Привлекались раньше к уголовной отвественности? 
(не знаю, меня не арестовывали, но вроде так спрашивают...)

----------


## DDT

> Oh, you forgot "Вы проститутка? Ну, сколько?"

  Oh yeah! That's a good one. But here I may have a problem of conflict of interest!  ::

----------


## Dogboy182

Don't forget to add the standard line used by Russian police... "Стой лицом к стене" 
Also couldn't a cop use При when talking about stuff you got on you? Seems more "professional". 
При нём были план и патроны. He had weed and ammo on him.

----------


## gRomoZeka

> Don't forget to add the standard line used by Russian police... "Стой лицом к стене"

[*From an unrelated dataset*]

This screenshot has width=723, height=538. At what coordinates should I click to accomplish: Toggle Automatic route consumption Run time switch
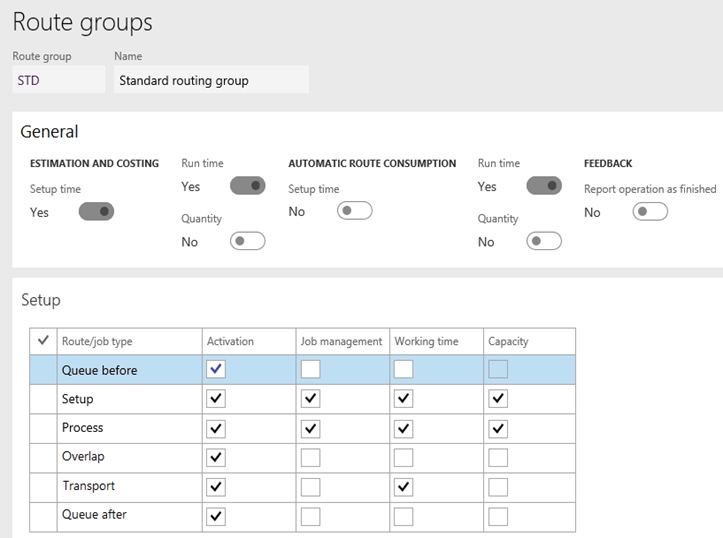point(544,186)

 "Встать лицом к стене" is a little better.
"Лицом к стене!" is also ok but more agressive.

----------


## Dogboy182

> "Стой лицом к стене"

 Taken straight from Бригада... And every other movie i've ever seen   ::

----------


## Ramil

> Please correct my translation for these few phrases and what would be the best way to say these phrases? Also should the formal or informal be used these situations?:

 
Put your hands on your head!
Поместите  руки на голову. (это дословно)
Обычно говорят: "Руки на капот!" или "на крышу" (машины)  
Do you have any weapons or narcotics on you?
У вac при себе есть оружие или наркотики?   
Have you ever been arrested before?
Арестовывались ли вы раньше? 
Also these forms of address are very polite.  ::  That's hardly in the character. Russian police doesn't make a big fuss over formalities. They may just shout "Лежать!" then search you up pointing their AK's at you. Also they don't ask whether do you have weapons or narcotics - they offer "Откройте багажник" or "Выложите сюда содержимое своих карманов (сумки)".

----------


## Dogboy182

> при себе

 
Yea-ah!! Theres that при i waz searchin hi and low for.

----------


## DDT

Oh cool, now we are getting somewhere! Thanks guys.

----------


## JJ

> Russian police doesn't make a big fuss over formalities. They may just shout "Лежать!" then search you up pointing their AK's at you.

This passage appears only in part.